Futures on the S&P 500, and Nasdaq 100 rose by around 0.3%, while those on the Dow Jones edged up 0.1%, suggesting a modestly stronger open for US markets later on. Yields on the 10-year US treasury note stood at 1.468% on Friday, down around 4 basis points on the day, and down from a session high of 1.556%.

A stronger-than-expected US jobs report added to an expectation that the Fed could withdraw stimulus sooner than anticipated, and pushed Treasury yields towards their highest since last February in highly volatile trading. The sharp move higher in bond yields triggered a steep fall in US equities and tech stocks in particular suffering big losses.

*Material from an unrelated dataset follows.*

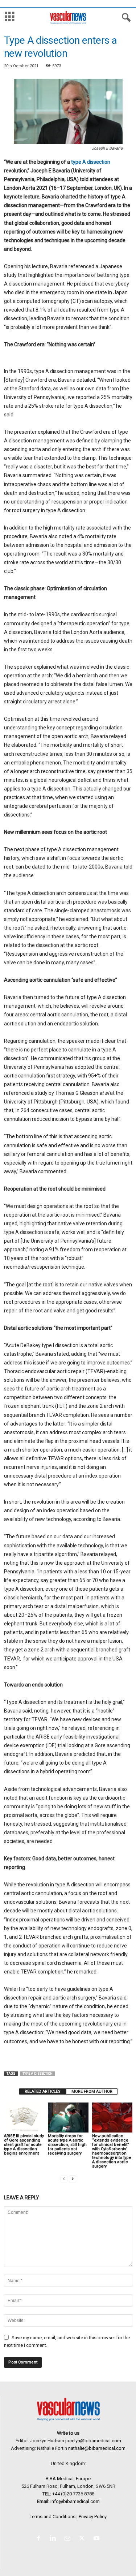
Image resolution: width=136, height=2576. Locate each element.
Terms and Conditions (52, 2516)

The spike in the 10-year-yield is spooking the stock market, according to Ryan Detrick, chief market strategist at LPL Financial. "Could there be more inflation coming than what most think? Although the Fed isn't worried about that, the market might be."

Higher Treasury yields call for lower stock market valuations and make stocks look less attractive. "If an investor can score a higher yield in the bond market, they may move money out of stocks and into bonds," said James McDonald, CEO and chief investment officer at Hercules Investments.

Driving rates higher has been a combination of higher growth expectations as well as higher inflation expectations, according to Charlie Ripley, senior investment strategist for Allianz Investment Management. "Until recently, market participants have been able to digest the upward drift in long-term rates, but it appears that the next leg up in interest rates is a bigger bite to chew," Ripley said. "Looking at where real yields were at, they were simply too low when considering growth expectations, and it's likely that long-term real yields will continue to drift higher as economic data improves."

Another reason for equity market weakness is that many participants have referenced the infamous "Taper Tantrum" in 2013 as a similar playbook to today, according to Brian Price, head of investment management at Commonwealth Financial Network. The notable difference today, he said, is that the Fed seems very committed to letting the economy run a little hotter than normal and will tolerate higher inflation.

Broad declines sweeping the US and developed market bonds caused Asian markets a few headaches. China's Shanghai Composite fell 2.1%, Japan's Nikkei fell 3.9%, and Hong Kong's Hang Seng fell 3.5%.

The sell-off continued in Europe as the UK's FTSE 100 fell 1%, the Euro Stoxx 50 fell 1.2%, and Germany's DAX fell 1.1%.

Bitcoin was on track to record its worst week in almost a year after dropping 11%, to $45,157.

Oil prices fell sharply as rising Treasury yields meant US-dollar priced oil was made more expensive. Brent Crude fell 1.1%, to $65.36, and West Texas Intermediate fell 1.2%, to $62.73.